Zen of Python: Errors should never pass silently. Why does zip work the way it does?
Reason 1: Historical Reason
zip
allows unequal-length arguments because it was meant to improve upon map
by allowing unequal-length arguments. This behavior is the reason zip
exists at all.
Here's how you did zip
before it existed:
>>> a = (1, 2, 3)
>>> b = (4, 5, 6)
>>> for i in map(None, a, b): print i
...
(1, 4)
(2, 5)
(3, 6)
>>> map(None, a, b)
[(1, 4), (2, 5), (3, 6)]
This is terribly unintuitive, and does not support unequal-length lists. This was a major design concern, which you can see plain-as-day in the official RFC proposing zip
for the first time:
While the map() idiom is a common one in Python, it has several disadvantages:
It is non-obvious to programmers without a functional programming background.
The use of the magic
None
first argument is non-obvious.It has arbitrary, often unintended, and inflexible semantics when the lists are not of the same length - the shorter sequences are padded with
None
:
>>> c = (4, 5, 6, 7)
>>> map(None, a, c)
[(1, 4), (2, 5), (3, 6), (None, 7)]
So, no, this behaviour would not be treated as an error - it is why it was designed in the first place.

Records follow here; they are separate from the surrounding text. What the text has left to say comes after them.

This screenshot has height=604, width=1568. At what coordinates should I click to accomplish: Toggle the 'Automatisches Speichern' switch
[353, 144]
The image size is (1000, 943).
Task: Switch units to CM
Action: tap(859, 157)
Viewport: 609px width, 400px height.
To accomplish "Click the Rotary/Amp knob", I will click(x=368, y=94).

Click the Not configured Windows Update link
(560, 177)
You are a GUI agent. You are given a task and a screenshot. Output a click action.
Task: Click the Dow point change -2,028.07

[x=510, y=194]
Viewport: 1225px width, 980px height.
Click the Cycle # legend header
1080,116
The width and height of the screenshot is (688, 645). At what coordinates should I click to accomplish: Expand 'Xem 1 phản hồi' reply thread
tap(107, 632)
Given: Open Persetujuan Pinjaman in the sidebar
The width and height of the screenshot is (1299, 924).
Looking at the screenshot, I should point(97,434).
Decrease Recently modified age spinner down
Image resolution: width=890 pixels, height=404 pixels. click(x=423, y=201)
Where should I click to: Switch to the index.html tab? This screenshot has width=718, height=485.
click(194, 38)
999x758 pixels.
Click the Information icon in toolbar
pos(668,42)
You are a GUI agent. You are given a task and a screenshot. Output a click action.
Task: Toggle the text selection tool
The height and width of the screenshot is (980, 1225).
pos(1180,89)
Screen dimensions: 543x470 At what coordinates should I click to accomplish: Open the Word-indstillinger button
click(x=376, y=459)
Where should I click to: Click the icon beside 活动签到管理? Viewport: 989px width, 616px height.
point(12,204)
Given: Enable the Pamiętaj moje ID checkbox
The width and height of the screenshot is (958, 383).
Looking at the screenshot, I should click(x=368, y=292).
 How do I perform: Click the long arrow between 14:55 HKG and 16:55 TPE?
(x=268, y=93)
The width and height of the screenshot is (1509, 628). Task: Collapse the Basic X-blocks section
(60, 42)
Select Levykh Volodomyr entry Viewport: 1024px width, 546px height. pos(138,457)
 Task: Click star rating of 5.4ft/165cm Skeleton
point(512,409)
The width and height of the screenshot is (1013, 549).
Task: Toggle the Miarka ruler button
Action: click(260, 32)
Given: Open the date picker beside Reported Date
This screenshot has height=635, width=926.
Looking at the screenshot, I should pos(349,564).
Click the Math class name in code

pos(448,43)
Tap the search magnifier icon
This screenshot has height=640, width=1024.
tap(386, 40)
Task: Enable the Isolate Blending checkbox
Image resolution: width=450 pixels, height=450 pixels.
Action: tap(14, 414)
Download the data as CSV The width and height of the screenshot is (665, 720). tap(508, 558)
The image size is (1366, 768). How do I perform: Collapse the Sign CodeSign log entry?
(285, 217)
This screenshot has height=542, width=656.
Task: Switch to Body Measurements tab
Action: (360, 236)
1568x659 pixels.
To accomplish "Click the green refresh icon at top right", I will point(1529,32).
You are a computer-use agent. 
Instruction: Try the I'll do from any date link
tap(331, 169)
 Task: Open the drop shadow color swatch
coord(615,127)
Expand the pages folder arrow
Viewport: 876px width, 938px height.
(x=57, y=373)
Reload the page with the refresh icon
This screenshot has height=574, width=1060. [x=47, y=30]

Reason 2: Practical Reason
Because it is pretty useful, is clearly specified and doesn't have to be thought of as an error at all.
By allowing unequal lengths, zip
only requires that its arguments conform to the iterator protocol. This allows zip
to be extended to generators, tuples, dictionary keys and literally anything in the world that implements __next__()
and __iter__()
, precisely because it doesn't inquire about length.
This is significant, because generators do not support len()
and thus there is no way to check the length beforehand. Add a check for length, and you break zip
s ability to work on generators, when it should. That's a fairly serious disadvantage, wouldn't you agree?
Reason 3: By Fiat
Guido van Rossum wanted it this way:
Optional padding. An earlier version of this PEP proposed an optional pad keyword argument, which would be used when the argument sequences were not the same length. This is similar behavior to the map(None, ...) semantics except that the user would be able to specify pad object. This has been rejected by the BDFL in favor of always truncating to the shortest sequence, because of the KISS principle. If there's a true need, it is easier to add later. If it is not needed, it would still be impossible to delete it in the future.
KISS trumps everything.